Kafka from zero to hero: zero-downtime Kafka migration

14 min readMay 21, 2019

Intro

Half a year ago I started working at Blockport — a cryptocurrency exchange that tries to combine trading with social networking, where experienced traders can share their knowledge with newcomers and be rewarded for that in BPT (Blockport token).

I’ve always wanted to work at a startup. Being an expat in the Netherlands, I have some limitations on the type of companies I can work for, and at the same time, I am quite picky about technologies used for building a product. Blockport, luckily, was the right fit for me — they have successfully launched ICO, so had enough money and could hire expats and their applications were running on Kubernetes on Google cloud, just what I like!

Working at a startup, there are always many tasks that have to be done sooner than later. This often comes with compromises like delivering something fast but not necessarily with the best quality or sound design for long-term usage.

One of such decisions was the deployment of a Kafka cluster. Kafka is used as a message bus for our microservices and gives us delivery guarantees: if some service goes down, messages are preserved in Kafka so another application instance can consume them later when needed. To deliver a Kafka cluster quickly, the first attempt was to run it on a Kubernetes cluster, even though stateful applications are generally considered challenging on Kubernetes. As I wasn’t employed at Blockport at that time, I can’t touch this case in depth, but it wasn’t stable enough. After running Kafka on Kubernetes, we moved it to virtual machines on Google Compute Engine.

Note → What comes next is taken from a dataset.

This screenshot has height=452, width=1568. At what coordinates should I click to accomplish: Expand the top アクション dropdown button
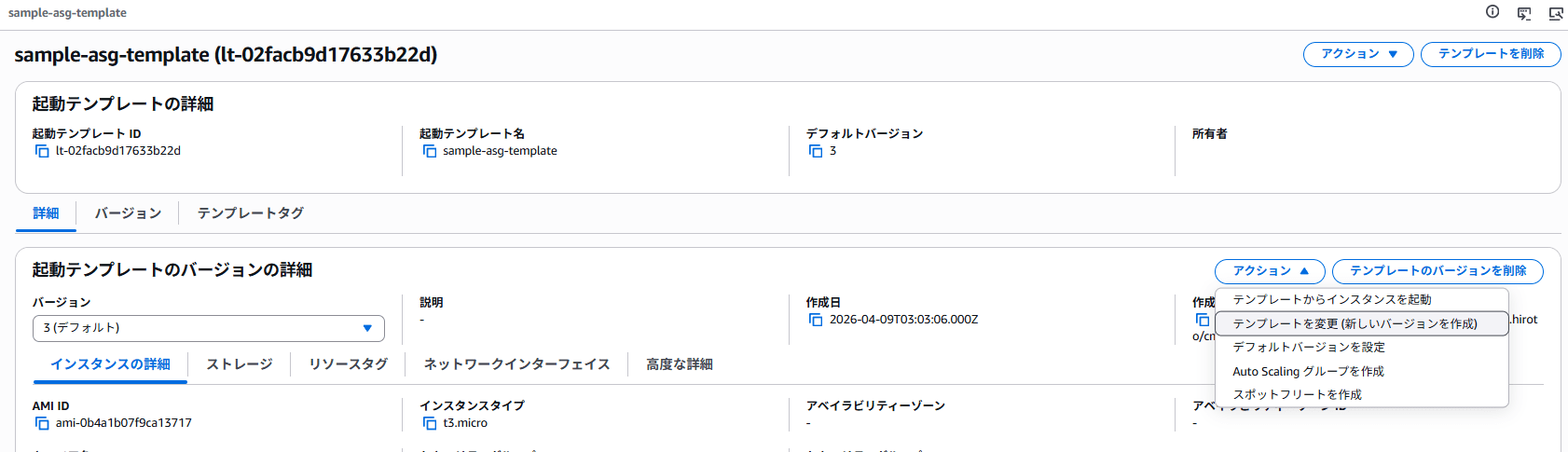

Again, trying to avoid the need to battle the sometimes complex Kafka internals, Kafka cluster was deployed using a managed solution from Google Cloud marketplace. Eventually, we did the whole Kafka setup from scratch, and this story is about the reasons for that decision and the path we took.

Kafka topics

In the beginning, using a pre-configured Kafka felt good overall, even though my teammate had to patch it a bit, to make sure it was running securely and entirely on our private network at Google.

Being part of 2,5-people DevOps/SRE team (our CTO helps out from time to time with security/automation), we aim to keep our infrastructure available and secure, and Kafka is a vital piece of our environment.

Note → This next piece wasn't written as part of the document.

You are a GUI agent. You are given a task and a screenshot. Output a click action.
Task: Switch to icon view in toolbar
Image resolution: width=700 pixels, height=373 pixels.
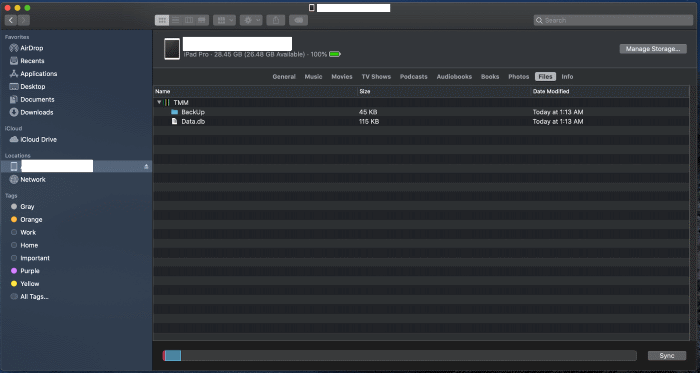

To address high availability concerns, we started doing disaster recovery tests with our staging Kafka cluster. During one of these tests, our developers reported that some Kafka messages were lost. Investigating what happened, we noticed that our cluster had auto.create.topics.enable=true which allows posting messages to the topic even if it didn't exist before. With that setting, all automatically created topics would get a single replica for each partition - the result of using a pre-configured and non-optimized solution without vetting every setting (we enabled auto-topic creation for quick development, but availability settings with single replica were part of the default setup).

Apart from that, some topics were pre-created from microservices themselves but often had only a single replica configured even though we had five Kafka brokers available. This was a big red flag, as any broker failure could result in lost messages. So, the first and most obvious solution we came up with was increasing the number of replicas across all topics and setting sane cluster availability settings for the future.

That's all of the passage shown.